No, I’d have you do what I’d want the robot to do. I have this moldy insulation in my crawlspace. To remove it I need to put on coveralls and a respirator. Then I put the moldy insulation in 30-gallon garbage bags and shrink them down to small chunks with a vacuum cleaner. Then I wrap duct tape around them to keep them small, and put them in the rollaway cart that’s used for garbage collection. It’s very time-consuming and somewhat unpleasant work. It takes human-level intelligence to do, but it doesn’t take an Einstein. After that, I’d have you install the new insulation. Then I’d have you install radiative barrier insulation in my attic. Then I’d have you pull out all the boards in the floor of my deck, and replace them. Then I’d have you stain them. Then I’d have you replace my central air conditioner, which is ~25 years old. Then I’d have you dig out my crawlspace so that it was 5-6 feet tall all around, not just ~4 feet tall in places.
“And when that’s all done you know I’d probably end up sitting on your sofa with you killing time watching TV.”
No, there would never be a time when you when you would be done. I could think of essentially an infinite number of repairs/improvements, as long as your labor was free (i.e., I was only paying for parts).
“When the singularity hits are we just going to have a lot of AI’s sitting on the net amusing themselves with killing time?”
Again, it’s not possible to predict what a trillion HBEs will do.
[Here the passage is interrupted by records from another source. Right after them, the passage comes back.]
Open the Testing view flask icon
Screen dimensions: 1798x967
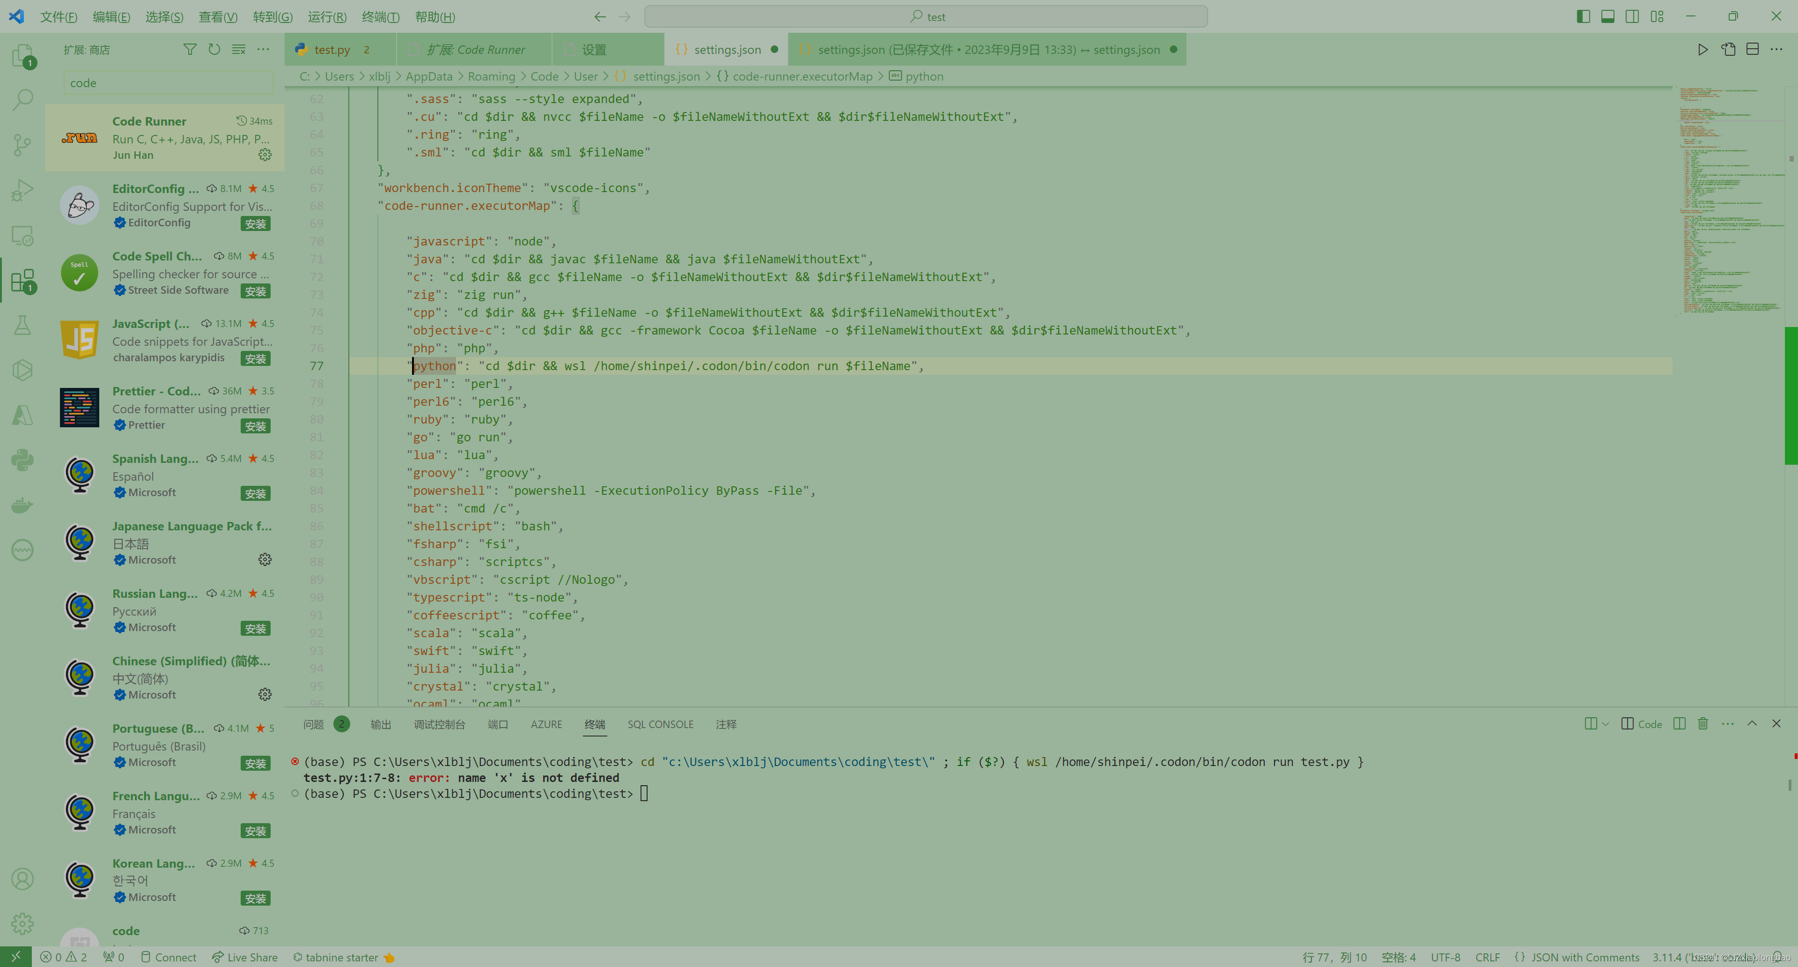pos(22,325)
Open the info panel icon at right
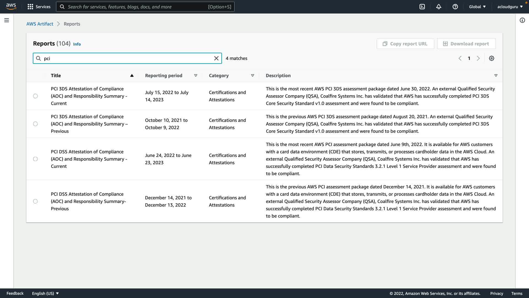Viewport: 529px width, 298px height. click(x=522, y=20)
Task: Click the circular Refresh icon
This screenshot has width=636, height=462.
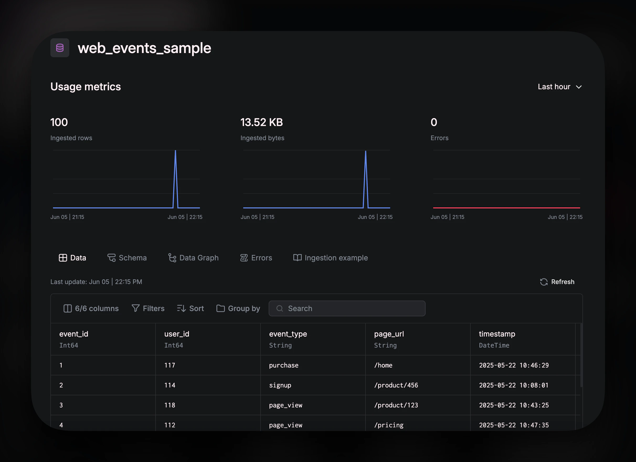Action: [544, 282]
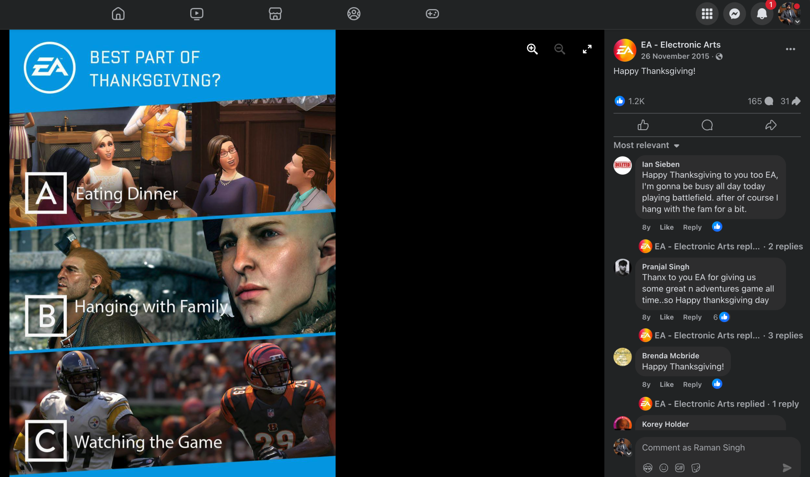Click the Comment as Raman Singh field
Viewport: 810px width, 477px height.
pos(708,448)
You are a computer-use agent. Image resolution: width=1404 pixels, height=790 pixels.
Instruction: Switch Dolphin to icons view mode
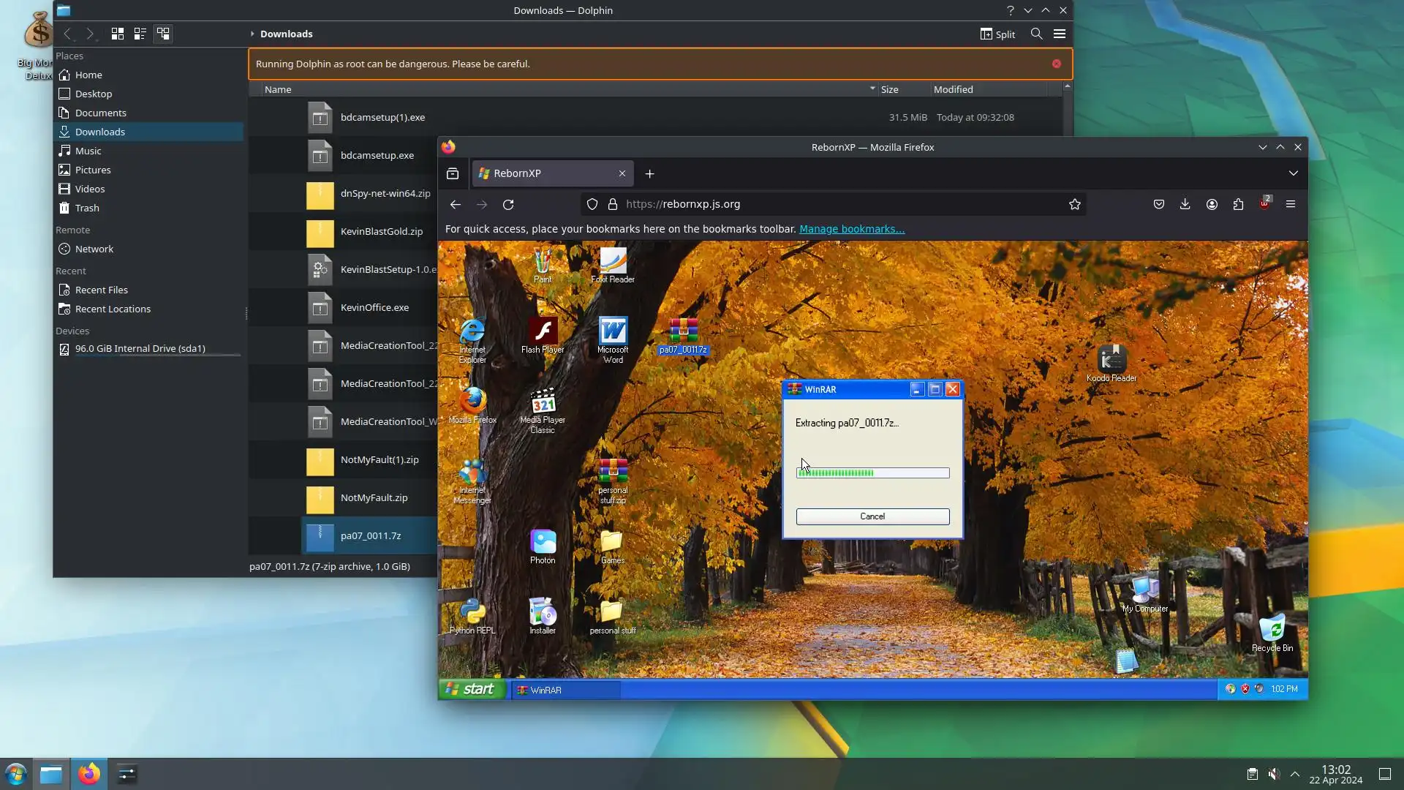(117, 34)
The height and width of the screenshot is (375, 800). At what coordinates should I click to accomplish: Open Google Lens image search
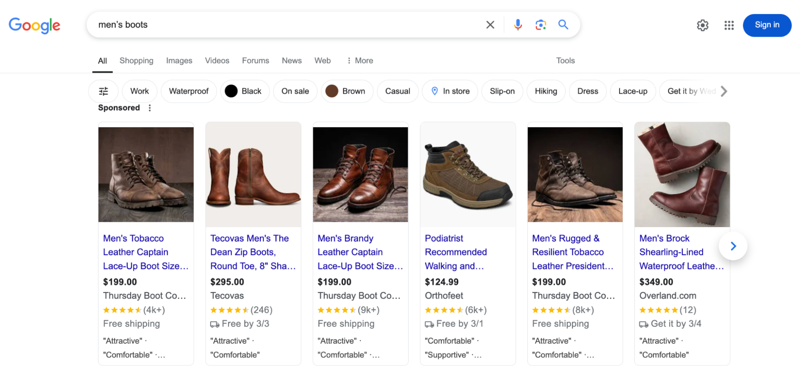(x=540, y=24)
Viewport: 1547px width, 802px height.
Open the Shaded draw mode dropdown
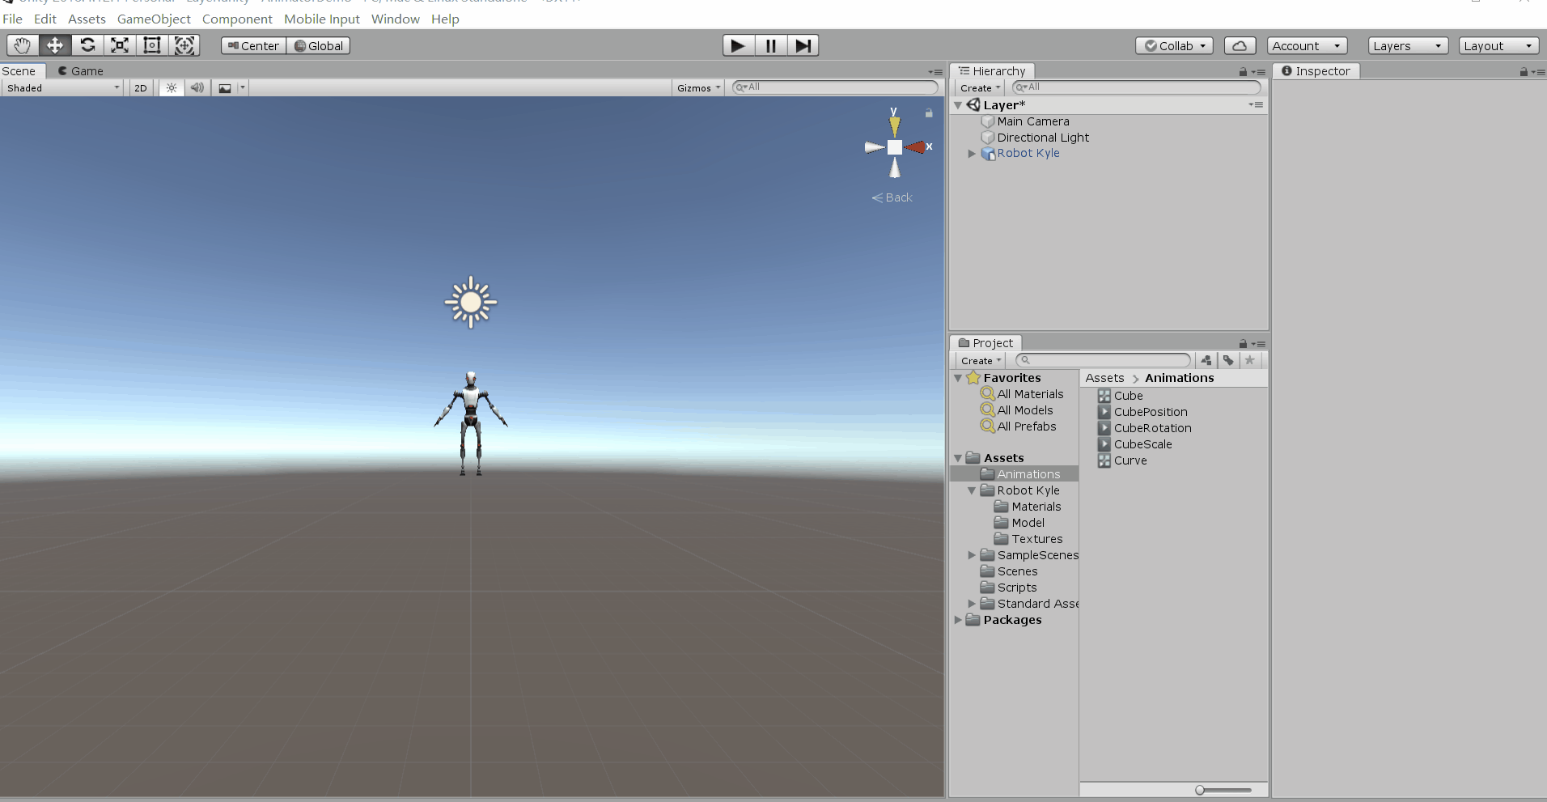tap(61, 87)
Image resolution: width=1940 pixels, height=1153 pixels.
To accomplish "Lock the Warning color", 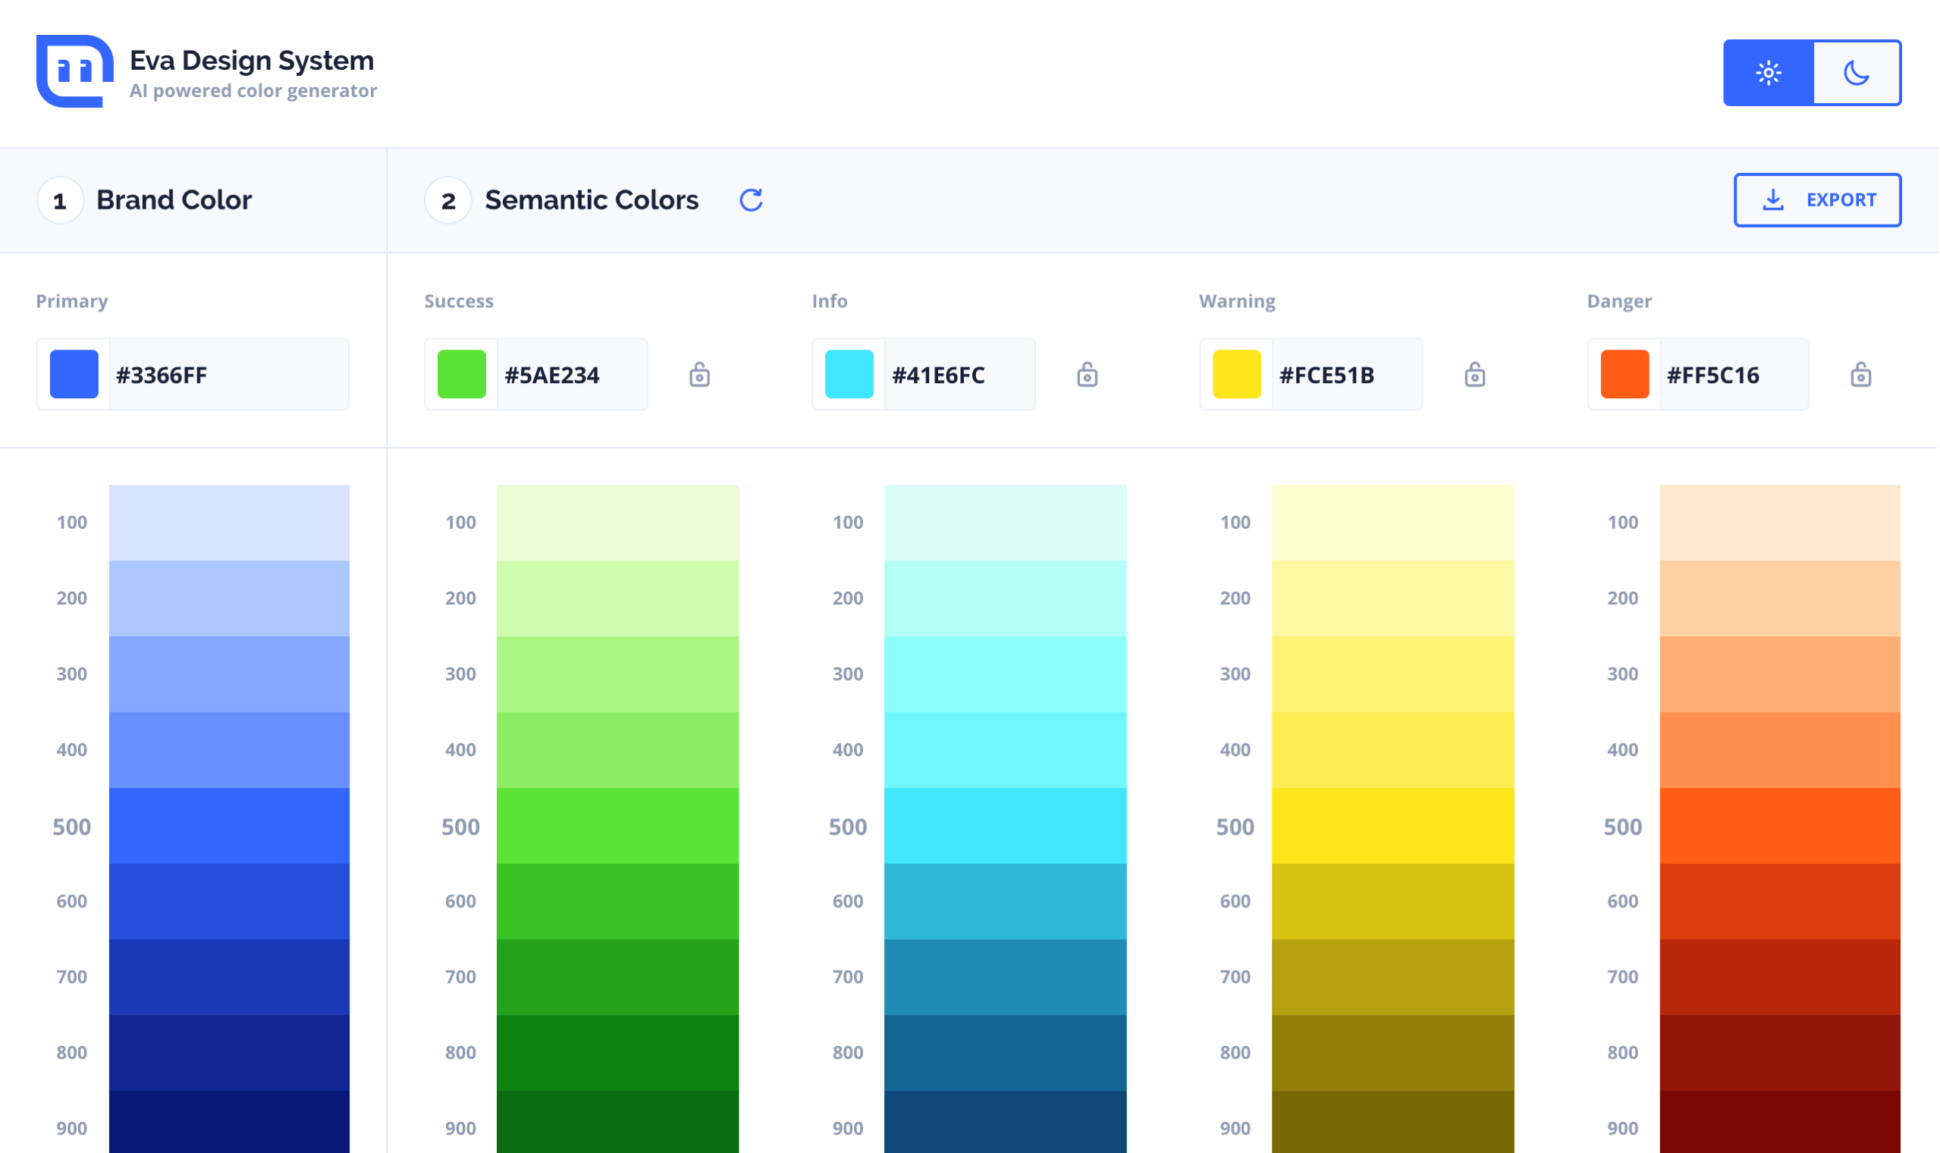I will [x=1474, y=375].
But we certainly would not want them just killing time. So if we had any control over them at all, they’d be solving protein folding problems, digging a tunnel under the Bering Straight, building liquid fluoride thorium reactors, perfecting artificial hearts, etc.
Boonton
Apr 22 2010 at 3:25pm
A trillion HBEs would do whatever they wanted. That’s essentially what the Singularity means, in my opinion. It’s simply not possible to predict what the computers would do. Certainly, if they wanted to eradicate homo sapiens, that would be a strong possibility. If they wanted to terraform Mars or Jupiter’s moons, that would be a possibility.
Or they would be ‘brains in a bottle’ unable to do anything unless we hooked them up in the real world with the ability to do so. But then why would they? To them the ‘real world’ would probably look like ‘virtual worlds’ to us. Maybe a place to exercise creativity or kill time but ‘real life’ happens here, not there.
Terraforming Mars or Jupiter’s moons doesn’t require a trillion HBE. It requires trillions of heavy capital machines. If you were running a construction site and had to move millons of tons of earth what would you need, more thinkers or more bulldozers?
I suspect right now the marginal utility of a HBE is very high, but adding trillions of HBE’s would be very low. The HBE’s would sit in their virtual world mostly doing their own thing only really concered about our ‘real world’ to the degree it impacts them (keep the electric going to the servers) or to the degree it entertains them to do so.
Yes, I only add the body because most people don’t see how brainpower alone contributes to GDP. But everyone can see how if a robot replaces a plumber or an electrician coming to one’s house, that contributes to GDP.
True but now we have two very different things. A robot plumber with 1 trillion HBE is unlikely to be much of a better plumber than one with 2 HBE’s or even 1 very good HBE. In fact, it’s not at all clear human intelligence is what we want. Google Maps has more data than any human giving directions but it’s different from human intelligence. In some ways its stupider than a human and other ways its smarter and we want it that way. I suspect the robot plumber would not be made with a fully HBE mind but more of a database type mind (least he pic up some Greenpeace literature and decide its more important for the environment that your house stops using running water!!!)